**SHORT PROBLEM:** Rewrite the records below as a Markdown table with the columns Row and Line, giving each line its own numbered row and omitting blank lines.

**EXTRACTED INFORMATION:**

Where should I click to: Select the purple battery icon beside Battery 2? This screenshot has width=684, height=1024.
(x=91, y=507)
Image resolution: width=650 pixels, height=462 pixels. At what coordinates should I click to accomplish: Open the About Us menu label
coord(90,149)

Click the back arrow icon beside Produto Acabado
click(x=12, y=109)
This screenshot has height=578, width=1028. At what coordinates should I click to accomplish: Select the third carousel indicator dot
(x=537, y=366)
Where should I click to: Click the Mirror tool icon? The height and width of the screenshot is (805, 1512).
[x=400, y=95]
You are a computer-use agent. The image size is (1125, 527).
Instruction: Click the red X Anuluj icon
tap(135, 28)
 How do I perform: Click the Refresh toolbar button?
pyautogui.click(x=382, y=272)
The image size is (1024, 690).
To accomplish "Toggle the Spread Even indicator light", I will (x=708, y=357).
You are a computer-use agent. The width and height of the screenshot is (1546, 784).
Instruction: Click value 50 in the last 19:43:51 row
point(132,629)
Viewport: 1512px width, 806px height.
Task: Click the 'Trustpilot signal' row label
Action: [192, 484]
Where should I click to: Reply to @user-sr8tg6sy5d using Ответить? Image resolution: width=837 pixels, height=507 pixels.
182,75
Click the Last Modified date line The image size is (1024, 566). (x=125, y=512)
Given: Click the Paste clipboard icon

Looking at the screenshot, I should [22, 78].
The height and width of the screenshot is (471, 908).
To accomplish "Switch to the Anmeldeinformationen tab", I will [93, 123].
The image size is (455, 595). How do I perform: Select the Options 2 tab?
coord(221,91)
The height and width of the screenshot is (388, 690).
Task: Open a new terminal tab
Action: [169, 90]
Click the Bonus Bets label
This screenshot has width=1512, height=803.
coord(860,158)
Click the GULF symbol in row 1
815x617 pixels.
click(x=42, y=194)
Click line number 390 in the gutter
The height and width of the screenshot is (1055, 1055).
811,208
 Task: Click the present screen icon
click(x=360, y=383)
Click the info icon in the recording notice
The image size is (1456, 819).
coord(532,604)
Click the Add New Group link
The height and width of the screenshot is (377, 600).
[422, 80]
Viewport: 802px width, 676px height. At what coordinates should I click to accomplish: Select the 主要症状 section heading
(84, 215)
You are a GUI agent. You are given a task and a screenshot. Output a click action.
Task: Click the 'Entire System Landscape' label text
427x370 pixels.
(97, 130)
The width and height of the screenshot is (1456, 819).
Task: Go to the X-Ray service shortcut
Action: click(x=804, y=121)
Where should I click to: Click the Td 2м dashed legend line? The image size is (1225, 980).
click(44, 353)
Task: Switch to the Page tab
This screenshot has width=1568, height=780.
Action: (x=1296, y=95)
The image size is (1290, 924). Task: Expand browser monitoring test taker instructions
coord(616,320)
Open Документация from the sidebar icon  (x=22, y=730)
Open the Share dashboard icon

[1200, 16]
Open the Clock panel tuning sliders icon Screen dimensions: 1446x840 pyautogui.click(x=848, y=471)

**TASK RESPONSE:**
| Row | Line |
|---|---|
| 1 | Where should I click to: Select the purple battery icon beside Battery 2? This screenshot has width=684, height=1024. |
| 2 | (x=91, y=507) |
| 3 | Image resolution: width=650 pixels, height=462 pixels. At what coordinates should I click to accomplish: Open the About Us menu label |
| 4 | coord(90,149) |
| 5 | Click the back arrow icon beside Produto Acabado |
| 6 | click(x=12, y=109) |
| 7 | This screenshot has height=578, width=1028. At what coordinates should I click to accomplish: Select the third carousel indicator dot |
| 8 | (x=537, y=366) |
| 9 | Where should I click to: Click the Mirror tool icon? The height and width of the screenshot is (805, 1512). |
| 10 | [x=400, y=95] |
| 11 | You are a computer-use agent. The image size is (1125, 527). |
| 12 | Instruction: Click the red X Anuluj icon |
| 13 | tap(135, 28) |
| 14 |  How do I perform: Click the Refresh toolbar button? |
| 15 | pyautogui.click(x=382, y=272) |
| 16 | The image size is (1024, 690). |
| 17 | To accomplish "Toggle the Spread Even indicator light", I will (x=708, y=357). |
| 18 | You are a computer-use agent. The width and height of the screenshot is (1546, 784). |
| 19 | Instruction: Click value 50 in the last 19:43:51 row |
| 20 | point(132,629) |
| 21 | Viewport: 1512px width, 806px height. |
| 22 | Task: Click the 'Trustpilot signal' row label |
| 23 | Action: [192, 484] |
| 24 | Where should I click to: Reply to @user-sr8tg6sy5d using Ответить? Image resolution: width=837 pixels, height=507 pixels. |
| 25 | 182,75 |
| 26 | Click the Last Modified date line The image size is (1024, 566). (x=125, y=512) |
| 27 | Given: Click the Paste clipboard icon |
| 28 | Looking at the screenshot, I should [22, 78]. |
| 29 | The height and width of the screenshot is (471, 908). |
| 30 | To accomplish "Switch to the Anmeldeinformationen tab", I will [93, 123]. |
| 31 | The image size is (455, 595). How do I perform: Select the Options 2 tab? |
| 32 | coord(221,91) |
| 33 | The height and width of the screenshot is (388, 690). |
| 34 | Task: Open a new terminal tab |
| 35 | Action: [169, 90] |
| 36 | Click the Bonus Bets label |
| 37 | This screenshot has width=1512, height=803. |
| 38 | coord(860,158) |
| 39 | Click the GULF symbol in row 1 |
| 40 | 815x617 pixels. |
| 41 | click(x=42, y=194) |
| 42 | Click line number 390 in the gutter |
| 43 | The height and width of the screenshot is (1055, 1055). |
| 44 | 811,208 |
| 45 |  Task: Click the present screen icon |
| 46 | click(x=360, y=383) |
| 47 | Click the info icon in the recording notice |
| 48 | The image size is (1456, 819). |
| 49 | coord(532,604) |
| 50 | Click the Add New Group link |
| 51 | The height and width of the screenshot is (377, 600). |
| 52 | [422, 80] |
| 53 | Viewport: 802px width, 676px height. At what coordinates should I click to accomplish: Select the 主要症状 section heading |
| 54 | (84, 215) |
| 55 | You are a GUI agent. You are given a task and a screenshot. Output a click action. |
| 56 | Task: Click the 'Entire System Landscape' label text |
| 57 | 427x370 pixels. |
| 58 | (97, 130) |
| 59 | The width and height of the screenshot is (1456, 819). |
| 60 | Task: Go to the X-Ray service shortcut |
| 61 | Action: click(x=804, y=121) |
| 62 | Where should I click to: Click the Td 2м dashed legend line? The image size is (1225, 980). |
| 63 | click(44, 353) |
| 64 | Task: Switch to the Page tab |
| 65 | This screenshot has width=1568, height=780. |
| 66 | Action: (x=1296, y=95) |
| 67 | The image size is (1290, 924). Task: Expand browser monitoring test taker instructions |
| 68 | coord(616,320) |
| 69 | Open Документация from the sidebar icon  (x=22, y=730) |
| 70 | Open the Share dashboard icon |
| 71 | [1200, 16] |
| 72 | Open the Clock panel tuning sliders icon Screen dimensions: 1446x840 pyautogui.click(x=848, y=471) |